Design of The Dot
Design of The Dot

The Dot

Public artToyismDrentheNetherlands
4 min read

Picture a scaffold eight stories tall wrapped around a 22-meter steel sphere on the edge of Emmen. Inside that cage of pipes and planks, seventeen artists from seven countries are working in shifts. Their faces are hidden — the Toyists never show their faces in public; that is part of the rules of their collective — and they are painting an industrial gas container in colors no chemical plant ever wore. The job will take 6,000 hours and cover 1,250 square meters in multiple layers. When the canvas finally drops on June 4, 2010, the blue globe that has loomed over this corner of Drenthe for decades will have become The Dot, a giant living-with-energy mural perched on what used to be a piece of utility infrastructure.

An Idea That Waited Thirteen Years

The Toyist who calls himself Dejo, founder of the movement, had the idea in 1997. He looked at the gas globe in Emmen — one of only two of its kind still standing in Europe — and saw a canvas. Convincing other people took longer. Eight years passed before the first serious meetings, in 2005, with the energy company Essent that owned the container. Three more years passed before everything aligned: the foundation Living Industry, set up to find new lives for old industrial sites, agreed to back the project. The municipality of Emmen signed on. By the time the scaffolding went up around the sphere in 2008 and the first paint touched steel in July 2009, Dejo had been carrying the picture in his head for twelve years.

Who the Toyists Are

Toyism is a small international art movement founded in the Netherlands, and one of its founding principles is anonymity. Members work under invented pseudonyms — Dejo, Sirius, Yacky, Voxx, and dozens of others — and appear in public only in costume. The point is not theater for its own sake. The Toyists argue that ego gets in the way of art, and that work made collectively, by people whose individual identities recede, lands differently with a viewer. Watching them paint The Dot was a strange thing: a swarm of figures in matching outfits and masks scaling the scaffolding, day after day, through a Dutch summer and a winter pause and another summer, until the sphere went from utility blue to riotous color.

Reading the Painting

The theme the Toyists chose for the gas globe was live with energy, and they organized the surface around the four classical elements. Earth represents raw energy. Water carries hydroelectric power. Fire is the sun. Air is the wind. Each panel sets old and new ways of generating power against each other, woven through with figurative imagery telling the story of how humans have pulled energy out of the world. At the centre of the whole composition stands a tree, the Toyists' standing metaphor for life, growth, and change. Drenthe's own peat history — the centuries of cutting and burning that powered the Dutch Golden Age — gets its own visual nod. And scattered across the entire sphere are the small recurring characters the Toyists love: ecobunny lights and battery-insects, energy made cute and creeping across a former gas tank.

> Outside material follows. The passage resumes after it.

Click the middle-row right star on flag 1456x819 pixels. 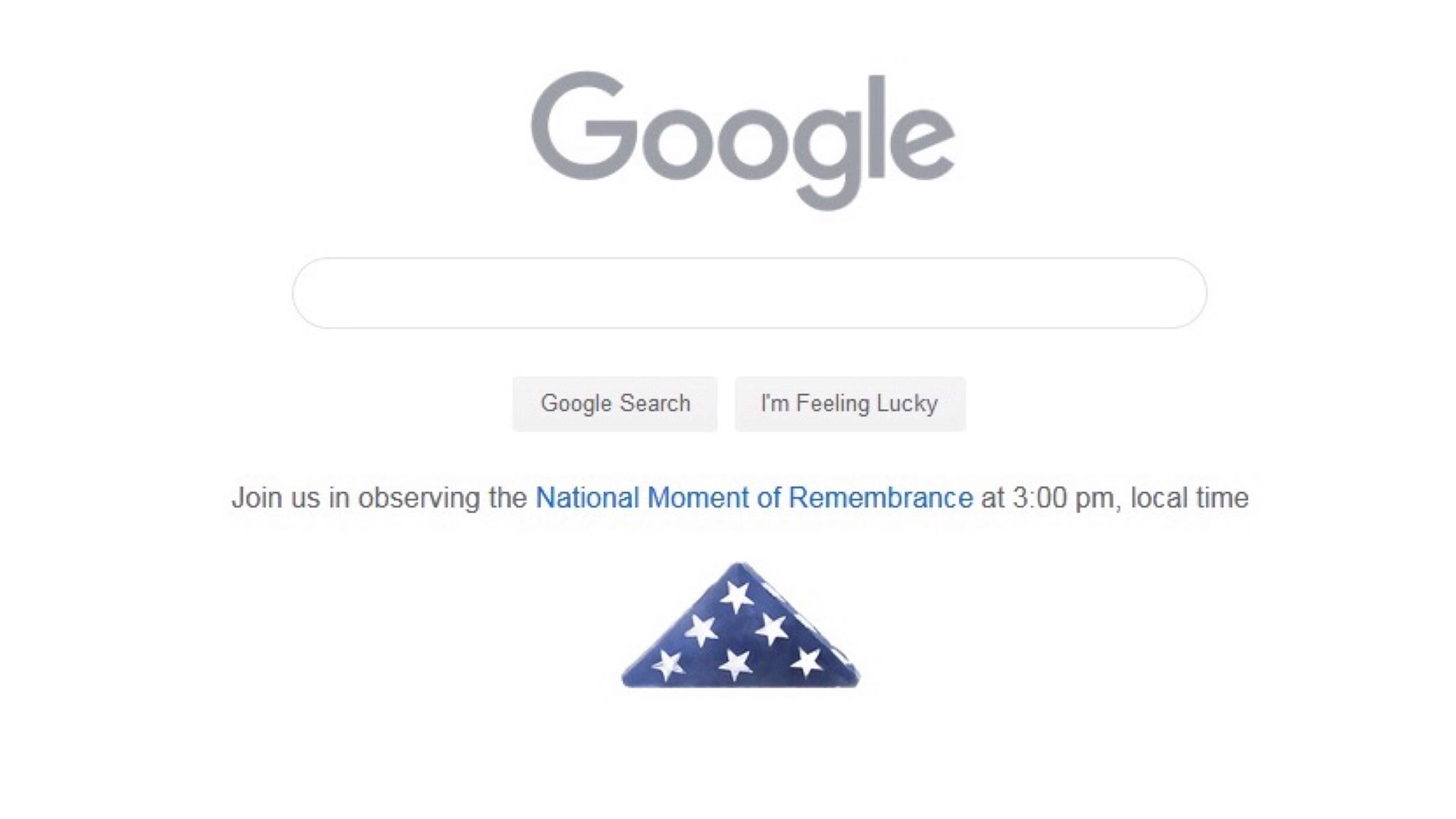(771, 629)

A Restoration by Crowdfunding

Paint on a 22-meter steel sphere has a hard life. Five years after the unveiling, in the summer of 2015, the colors had begun to peel and The Dot needed help. The Toyists launched a crowdfunding campaign, raised the money from people who had grown attached to the painted globe, and went back up the scaffold to put things right. The repainting is part of why the piece feels alive. Most public art is a monument; The Dot is more like a relationship, periodically renewed. The Toyists later painted a similar work, called Uppspretta, on a tower in Keflavík, Iceland in 2013. But the original is here in Emmen, on the edge of the peat country, where a piece of fossil-fuel infrastructure became, against the odds, a celebration of energy in all its forms.

From the Air

Located at 52.777 north, 6.912 east on the eastern edge of Emmen in Drenthe. The painted sphere is 22 meters tall and dramatically colored — it is one of the easiest landmarks to spot in this part of the Netherlands once you know where to look. Nearby airfields: Emmen Airfield (EHEH-area general aviation) and Groningen Airport Eelde (EHGG) roughly 35 nautical miles north. Recommended viewing altitude 1,500 to 3,000 feet AGL for a clear look at the painted surface.